Text excerpt:
--- Start ---
Climate varies with latitude and altitude. Mountains on the equator have permanent glaciers.

So to have the equator closed by ice you just have to make it high enough.The easiest way would probably be to make the planet less spherical. This has the benefit of not needing mountains, although you'd need to keep the equator free of of oceans, ie. have a supercontinent that encircles the planet on the equator.

This state is not stable as planets are by definition in hydrostatic equilibrium. So you'd need some reason, such as divine or alien interference that explains why the planet is less spherical than it should. Planet had too fast rotation and the gods fixed it, maybe?

Alternately, since you need the supercontinent anyway, you can just fiat that every point on the equator just happens to be high enough thanks to various highlands and mountain ranges. There is no real reason why not. Note that since the equator would have much less heat absorbing ocean and much more heat reflecting ice and snow, it would not have to be as high as is in our world for permanent glaciers. There would be permanent winds away from the glaciers and without ocean currents, there would really be no way for heat from surrounding warmer lands to melt the equator.
--- End ---
Dataset content:
--- Start ---
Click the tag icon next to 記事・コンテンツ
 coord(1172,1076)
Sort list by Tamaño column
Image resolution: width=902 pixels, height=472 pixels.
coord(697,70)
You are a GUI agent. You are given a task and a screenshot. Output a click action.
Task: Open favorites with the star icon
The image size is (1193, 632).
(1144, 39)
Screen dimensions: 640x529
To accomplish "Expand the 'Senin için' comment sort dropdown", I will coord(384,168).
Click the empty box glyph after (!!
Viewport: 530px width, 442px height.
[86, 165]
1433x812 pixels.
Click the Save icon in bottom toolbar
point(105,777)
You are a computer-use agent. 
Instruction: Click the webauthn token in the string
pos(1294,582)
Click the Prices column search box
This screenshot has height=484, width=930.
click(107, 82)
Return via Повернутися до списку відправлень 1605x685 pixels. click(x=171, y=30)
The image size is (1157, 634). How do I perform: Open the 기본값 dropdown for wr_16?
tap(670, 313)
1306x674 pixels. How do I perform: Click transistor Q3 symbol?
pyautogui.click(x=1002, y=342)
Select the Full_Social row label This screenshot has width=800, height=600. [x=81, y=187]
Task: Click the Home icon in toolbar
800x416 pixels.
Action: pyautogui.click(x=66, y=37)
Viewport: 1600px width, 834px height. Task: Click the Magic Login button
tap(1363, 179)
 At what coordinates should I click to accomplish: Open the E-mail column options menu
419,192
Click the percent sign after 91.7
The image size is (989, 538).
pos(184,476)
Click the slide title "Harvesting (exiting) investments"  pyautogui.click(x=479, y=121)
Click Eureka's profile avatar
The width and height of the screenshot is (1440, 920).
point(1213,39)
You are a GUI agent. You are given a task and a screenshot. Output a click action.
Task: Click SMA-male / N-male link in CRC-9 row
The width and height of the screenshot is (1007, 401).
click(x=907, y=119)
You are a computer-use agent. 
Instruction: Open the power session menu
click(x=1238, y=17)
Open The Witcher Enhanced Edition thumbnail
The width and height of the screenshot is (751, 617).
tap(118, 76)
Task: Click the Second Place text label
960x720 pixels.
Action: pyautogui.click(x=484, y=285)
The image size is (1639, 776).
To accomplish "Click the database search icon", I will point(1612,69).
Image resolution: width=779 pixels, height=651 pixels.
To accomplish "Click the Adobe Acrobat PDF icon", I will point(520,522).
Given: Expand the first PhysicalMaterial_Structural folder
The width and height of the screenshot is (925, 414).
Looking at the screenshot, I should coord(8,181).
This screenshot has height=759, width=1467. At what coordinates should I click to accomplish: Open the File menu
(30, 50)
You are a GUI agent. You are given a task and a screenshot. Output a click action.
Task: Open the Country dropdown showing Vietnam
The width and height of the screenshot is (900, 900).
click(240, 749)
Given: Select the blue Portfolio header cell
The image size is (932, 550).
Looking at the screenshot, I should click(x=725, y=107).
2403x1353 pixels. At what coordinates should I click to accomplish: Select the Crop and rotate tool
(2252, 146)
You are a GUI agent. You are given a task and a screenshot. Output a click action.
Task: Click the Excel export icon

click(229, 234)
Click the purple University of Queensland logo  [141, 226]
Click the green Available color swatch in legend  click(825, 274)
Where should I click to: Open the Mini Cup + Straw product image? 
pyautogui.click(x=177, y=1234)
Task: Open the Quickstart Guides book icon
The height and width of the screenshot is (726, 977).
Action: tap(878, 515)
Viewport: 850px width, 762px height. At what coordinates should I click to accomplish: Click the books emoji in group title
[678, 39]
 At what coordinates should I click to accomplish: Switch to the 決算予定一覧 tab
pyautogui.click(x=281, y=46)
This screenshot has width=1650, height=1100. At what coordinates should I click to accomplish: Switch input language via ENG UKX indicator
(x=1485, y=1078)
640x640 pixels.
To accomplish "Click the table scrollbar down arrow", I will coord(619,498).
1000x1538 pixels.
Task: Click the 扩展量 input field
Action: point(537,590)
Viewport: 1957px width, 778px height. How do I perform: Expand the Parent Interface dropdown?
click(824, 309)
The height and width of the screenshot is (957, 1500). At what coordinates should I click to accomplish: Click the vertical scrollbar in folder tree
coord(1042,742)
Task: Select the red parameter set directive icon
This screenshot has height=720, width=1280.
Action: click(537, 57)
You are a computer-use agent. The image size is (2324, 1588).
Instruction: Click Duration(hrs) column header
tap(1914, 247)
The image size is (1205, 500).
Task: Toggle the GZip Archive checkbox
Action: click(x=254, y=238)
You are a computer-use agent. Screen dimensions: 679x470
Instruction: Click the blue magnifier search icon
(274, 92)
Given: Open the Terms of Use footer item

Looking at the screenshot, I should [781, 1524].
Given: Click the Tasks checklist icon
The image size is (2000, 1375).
--- End ---
Directions for this task: Please resume the passage on keeping a planet's equator under permanent ice, writing what follows its final sentence.

Written response:
Making the poles hot is more problematic. With huge glaciers and no seas on the equator it is perfectly reasonable to assume mostly dried out ocean basins surrounding the poles. If you configured what remains of the seas for efficient heat transport, I'd guess there is nothing stopping the poles from being hot.

So you'd have a polar ocean with water heated closer to the equator. There would be islands and coastal lands with geology largely formed of marine evaporites.

The problem with this solution is that it would do nothing about the poles being short on sunlight at least half the year. So the agricultural productivity and supported population levels would not be that good.

Then again, I doubt it is that crucial to you to have huge farmlands on the poles? Since you need polar oceans anyway for heat transport, you can place only islands with hardy fishermen on the poles and have the agricultural lands on the coasts closer to the equator with better sunlight.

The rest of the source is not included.